**EXERCISE BRIEF:** Only the lines below from the one containing "Click the Native" to the one containing "You are a computer-use agent. The height" should be repeated, both included and unchanged.

**RECORD SET:**
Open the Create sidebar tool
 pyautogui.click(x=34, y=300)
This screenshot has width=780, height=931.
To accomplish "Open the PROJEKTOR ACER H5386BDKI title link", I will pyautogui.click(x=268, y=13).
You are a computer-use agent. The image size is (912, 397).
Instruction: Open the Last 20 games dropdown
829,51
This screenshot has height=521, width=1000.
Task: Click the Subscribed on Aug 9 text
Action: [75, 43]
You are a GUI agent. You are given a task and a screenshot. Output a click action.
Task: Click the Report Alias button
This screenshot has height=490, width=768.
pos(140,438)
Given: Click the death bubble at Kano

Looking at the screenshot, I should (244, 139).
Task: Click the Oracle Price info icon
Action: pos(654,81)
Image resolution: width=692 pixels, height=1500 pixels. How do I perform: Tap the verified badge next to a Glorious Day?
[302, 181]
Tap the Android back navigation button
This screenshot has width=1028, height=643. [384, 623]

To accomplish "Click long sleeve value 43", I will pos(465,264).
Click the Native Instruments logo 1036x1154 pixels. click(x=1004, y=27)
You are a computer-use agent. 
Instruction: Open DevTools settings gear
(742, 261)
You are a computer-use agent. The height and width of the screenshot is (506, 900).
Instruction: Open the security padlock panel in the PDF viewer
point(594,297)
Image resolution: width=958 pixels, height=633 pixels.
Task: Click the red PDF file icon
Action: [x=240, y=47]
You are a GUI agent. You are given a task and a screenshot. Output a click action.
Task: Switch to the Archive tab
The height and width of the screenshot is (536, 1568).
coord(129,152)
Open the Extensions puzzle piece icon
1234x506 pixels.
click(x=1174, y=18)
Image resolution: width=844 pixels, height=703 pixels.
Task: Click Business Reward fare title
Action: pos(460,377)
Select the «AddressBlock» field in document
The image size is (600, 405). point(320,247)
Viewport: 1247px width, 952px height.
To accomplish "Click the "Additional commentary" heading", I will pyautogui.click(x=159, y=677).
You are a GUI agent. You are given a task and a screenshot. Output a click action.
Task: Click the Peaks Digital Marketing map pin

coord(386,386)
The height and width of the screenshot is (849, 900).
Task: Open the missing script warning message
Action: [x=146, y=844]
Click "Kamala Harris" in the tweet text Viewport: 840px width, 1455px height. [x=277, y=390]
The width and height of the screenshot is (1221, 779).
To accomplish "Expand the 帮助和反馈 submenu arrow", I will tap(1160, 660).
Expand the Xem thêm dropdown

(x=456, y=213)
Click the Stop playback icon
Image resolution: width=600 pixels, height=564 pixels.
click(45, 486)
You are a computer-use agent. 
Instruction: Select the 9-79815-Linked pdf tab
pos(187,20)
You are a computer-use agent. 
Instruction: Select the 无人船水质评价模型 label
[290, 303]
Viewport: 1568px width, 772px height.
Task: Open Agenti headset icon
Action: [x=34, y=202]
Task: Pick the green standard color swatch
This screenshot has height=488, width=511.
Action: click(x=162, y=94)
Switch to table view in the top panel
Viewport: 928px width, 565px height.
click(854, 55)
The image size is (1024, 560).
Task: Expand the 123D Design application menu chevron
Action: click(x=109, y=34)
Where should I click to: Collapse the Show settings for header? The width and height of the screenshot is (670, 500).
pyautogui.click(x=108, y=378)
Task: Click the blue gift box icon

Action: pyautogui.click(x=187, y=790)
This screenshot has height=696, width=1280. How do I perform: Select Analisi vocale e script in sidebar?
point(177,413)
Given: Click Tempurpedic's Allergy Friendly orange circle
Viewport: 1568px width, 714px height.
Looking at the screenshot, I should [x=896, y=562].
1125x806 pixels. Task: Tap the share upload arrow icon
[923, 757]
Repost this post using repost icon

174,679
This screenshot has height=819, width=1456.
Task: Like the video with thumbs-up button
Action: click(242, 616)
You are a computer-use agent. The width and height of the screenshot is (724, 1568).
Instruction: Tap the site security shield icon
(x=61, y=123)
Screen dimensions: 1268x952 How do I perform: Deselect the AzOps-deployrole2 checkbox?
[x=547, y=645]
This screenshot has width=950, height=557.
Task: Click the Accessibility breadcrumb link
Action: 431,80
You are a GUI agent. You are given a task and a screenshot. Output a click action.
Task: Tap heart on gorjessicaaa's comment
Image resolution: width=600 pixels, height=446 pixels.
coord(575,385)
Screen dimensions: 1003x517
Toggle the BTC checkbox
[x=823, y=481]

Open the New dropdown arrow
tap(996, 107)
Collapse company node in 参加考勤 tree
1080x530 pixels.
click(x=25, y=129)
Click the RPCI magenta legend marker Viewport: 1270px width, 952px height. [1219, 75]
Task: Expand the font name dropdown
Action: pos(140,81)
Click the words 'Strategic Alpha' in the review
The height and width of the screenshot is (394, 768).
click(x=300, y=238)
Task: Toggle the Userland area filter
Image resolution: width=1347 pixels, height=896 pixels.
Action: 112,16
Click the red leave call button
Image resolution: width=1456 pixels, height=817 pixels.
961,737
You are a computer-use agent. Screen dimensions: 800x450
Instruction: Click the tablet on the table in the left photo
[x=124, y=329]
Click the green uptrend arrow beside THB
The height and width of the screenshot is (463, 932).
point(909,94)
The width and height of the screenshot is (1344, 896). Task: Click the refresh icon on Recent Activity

**ANSWER BELOW:**
Click the Native Instruments logo 1036x1154 pixels. click(x=1004, y=27)
You are a computer-use agent. 
Instruction: Open DevTools settings gear
(742, 261)
You are a computer-use agent. The height and width of the screenshot is (506, 900).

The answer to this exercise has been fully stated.